# Subpanel Lugs as Feeder



## 3xdad (Jan 25, 2011)

Is this right? You have SEC's from meter landing on a 100A main service disconnect, and you want to send a 100A feeder from the main lugs?

If the 100A main is fastened in place and your feeder is sized for 100A, then i don't see why not.

Sound just like a feed thru set up.


----------



## JHFWIC (Mar 22, 2012)

3xdad said:


> Is this right? You have SEC's from meter landing on a 100A main service disconnect, and you want to send a 100A feeder from the main lugs?
> 
> If the 100A main is fastened in place and your feeder is sized for 100A, then i don't see why not.
> 
> Sound just like a feed thru set up.


What he said!


----------



## cabletie (Feb 12, 2011)

> "Removing the Meter Will not Turn off Power, Contact Utility".


Where did that signage on the main panel come from? Was that something from the manufacture? Is this a solar project?

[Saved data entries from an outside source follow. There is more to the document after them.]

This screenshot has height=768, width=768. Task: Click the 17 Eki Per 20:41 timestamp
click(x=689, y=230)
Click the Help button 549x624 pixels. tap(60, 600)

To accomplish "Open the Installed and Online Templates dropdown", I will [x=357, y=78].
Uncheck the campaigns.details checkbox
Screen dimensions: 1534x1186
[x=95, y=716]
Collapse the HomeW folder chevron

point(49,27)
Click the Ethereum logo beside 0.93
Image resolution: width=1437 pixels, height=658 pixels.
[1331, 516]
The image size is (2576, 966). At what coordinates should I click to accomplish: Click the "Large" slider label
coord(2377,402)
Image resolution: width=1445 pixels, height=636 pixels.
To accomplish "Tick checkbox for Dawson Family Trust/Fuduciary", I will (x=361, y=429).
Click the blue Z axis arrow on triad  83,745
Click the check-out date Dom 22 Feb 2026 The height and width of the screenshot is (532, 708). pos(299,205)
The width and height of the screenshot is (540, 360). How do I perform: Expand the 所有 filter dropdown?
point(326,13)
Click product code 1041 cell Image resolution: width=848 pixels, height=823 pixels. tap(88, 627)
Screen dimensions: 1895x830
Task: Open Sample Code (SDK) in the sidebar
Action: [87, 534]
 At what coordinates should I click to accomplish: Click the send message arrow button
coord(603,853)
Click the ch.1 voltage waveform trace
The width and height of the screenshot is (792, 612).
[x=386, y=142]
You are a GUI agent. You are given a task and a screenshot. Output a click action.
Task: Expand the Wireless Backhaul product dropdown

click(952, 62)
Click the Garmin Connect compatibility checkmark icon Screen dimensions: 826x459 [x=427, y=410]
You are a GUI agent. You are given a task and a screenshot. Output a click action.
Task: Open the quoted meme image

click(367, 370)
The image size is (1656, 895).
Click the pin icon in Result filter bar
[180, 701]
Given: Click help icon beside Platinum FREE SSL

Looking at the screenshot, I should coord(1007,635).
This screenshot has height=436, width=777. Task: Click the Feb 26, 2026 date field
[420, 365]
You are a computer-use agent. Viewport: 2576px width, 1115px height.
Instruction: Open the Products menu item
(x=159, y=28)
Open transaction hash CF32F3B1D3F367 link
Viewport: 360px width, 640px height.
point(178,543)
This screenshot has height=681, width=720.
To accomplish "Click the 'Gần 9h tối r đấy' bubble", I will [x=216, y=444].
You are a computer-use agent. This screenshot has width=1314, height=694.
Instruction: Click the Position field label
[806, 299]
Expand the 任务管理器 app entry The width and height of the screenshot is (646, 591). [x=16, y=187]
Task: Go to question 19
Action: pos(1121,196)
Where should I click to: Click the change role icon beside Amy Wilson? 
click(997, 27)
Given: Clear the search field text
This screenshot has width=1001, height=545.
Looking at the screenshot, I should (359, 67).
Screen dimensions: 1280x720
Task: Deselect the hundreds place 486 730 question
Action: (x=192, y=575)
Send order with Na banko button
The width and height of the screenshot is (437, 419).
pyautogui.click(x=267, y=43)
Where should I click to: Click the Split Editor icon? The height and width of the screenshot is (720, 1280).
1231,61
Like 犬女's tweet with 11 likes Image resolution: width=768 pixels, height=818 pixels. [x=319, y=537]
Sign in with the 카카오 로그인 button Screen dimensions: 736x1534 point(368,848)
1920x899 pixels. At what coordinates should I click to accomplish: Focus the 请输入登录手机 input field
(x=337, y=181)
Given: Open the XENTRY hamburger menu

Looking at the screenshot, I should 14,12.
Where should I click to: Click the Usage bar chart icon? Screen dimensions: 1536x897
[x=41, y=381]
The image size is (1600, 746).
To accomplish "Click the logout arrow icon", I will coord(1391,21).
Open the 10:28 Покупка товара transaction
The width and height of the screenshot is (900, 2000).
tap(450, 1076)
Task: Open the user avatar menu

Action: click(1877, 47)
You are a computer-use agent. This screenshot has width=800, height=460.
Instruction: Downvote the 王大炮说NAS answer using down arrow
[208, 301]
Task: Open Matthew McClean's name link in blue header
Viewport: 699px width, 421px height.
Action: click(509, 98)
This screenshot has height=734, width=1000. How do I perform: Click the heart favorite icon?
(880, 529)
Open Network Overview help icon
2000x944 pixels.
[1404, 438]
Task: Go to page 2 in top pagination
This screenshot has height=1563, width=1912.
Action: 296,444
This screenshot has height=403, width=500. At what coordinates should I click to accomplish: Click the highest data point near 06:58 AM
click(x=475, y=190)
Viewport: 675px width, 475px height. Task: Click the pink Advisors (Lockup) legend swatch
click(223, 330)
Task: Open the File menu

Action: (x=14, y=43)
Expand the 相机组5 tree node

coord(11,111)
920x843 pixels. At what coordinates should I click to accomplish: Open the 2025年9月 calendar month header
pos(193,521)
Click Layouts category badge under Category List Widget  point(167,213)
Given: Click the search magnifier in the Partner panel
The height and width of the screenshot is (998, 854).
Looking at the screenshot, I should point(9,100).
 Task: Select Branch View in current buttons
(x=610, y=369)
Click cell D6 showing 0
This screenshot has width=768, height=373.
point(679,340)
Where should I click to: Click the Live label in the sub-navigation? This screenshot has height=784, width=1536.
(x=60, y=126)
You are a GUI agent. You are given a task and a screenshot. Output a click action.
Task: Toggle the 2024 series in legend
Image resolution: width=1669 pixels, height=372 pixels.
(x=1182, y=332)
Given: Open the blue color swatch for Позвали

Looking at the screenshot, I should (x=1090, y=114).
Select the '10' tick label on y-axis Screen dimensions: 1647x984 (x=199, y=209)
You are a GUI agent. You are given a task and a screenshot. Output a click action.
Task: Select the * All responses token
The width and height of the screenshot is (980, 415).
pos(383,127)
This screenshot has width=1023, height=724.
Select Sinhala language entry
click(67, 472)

Is the sub panel really an AC combiner box/panel off of inverters?

I am having a hard time figuring out why removing the meter will not turn off the panel.


----------



## chicken steve (Mar 22, 2011)

2nd that.....:blink:~CS~:blink:


----------



## CTshockhazard (Aug 28, 2009)

I have seen old meter cans that, when the meter is removed, the line and load jaws are automatically jumpered. 

Heed that warning.:thumbsup:


----------



## Vintage Sounds (Oct 23, 2009)

Does a panel need to be rated for feed-through, for it to be used that way?


----------



## wendon (Sep 27, 2010)

CT metering of some sort?


----------



## onilozay (Jun 16, 2013)

*pictures*

Hi all, thanks for your help,

pictures attached for reference. They are actually 2 mains, each feeding a 100A sub-panel to each duplex unit. Panels are "sealed" by city.

Close up photo (blurry image) shows labels which say :

"Do not Break Seal No Fuses Inside"

and

"Removal of Meter does not De-energize Circuit. Do not Service this Device Before Contacting Utility for Disconnection of Power".

I was surprised because I though Meter can always disconnect power.


----------



## onilozay (Jun 16, 2013)

*Main 100A Breaker*

below is inside one of the panels, service to breaker not lugs


----------



## flyboy (Jun 13, 2011)

Wish we could see inside that meter enclosure. I bet the meter is installed parallel to a buss bar that runs down into the bottom half of the meter enclosure to a series of lugs designed to accomodate more then one panel, but in this case feeding only one?


----------



## wendon (Sep 27, 2010)

flyboy said:


> Wish we could see inside that meter enclosure. I bet the meter is installed parallel to a buss bar that runs down into the bottom half of the meter enclosure to a series of lugs designed to accomodate more then one panel, but in this case feeding only one?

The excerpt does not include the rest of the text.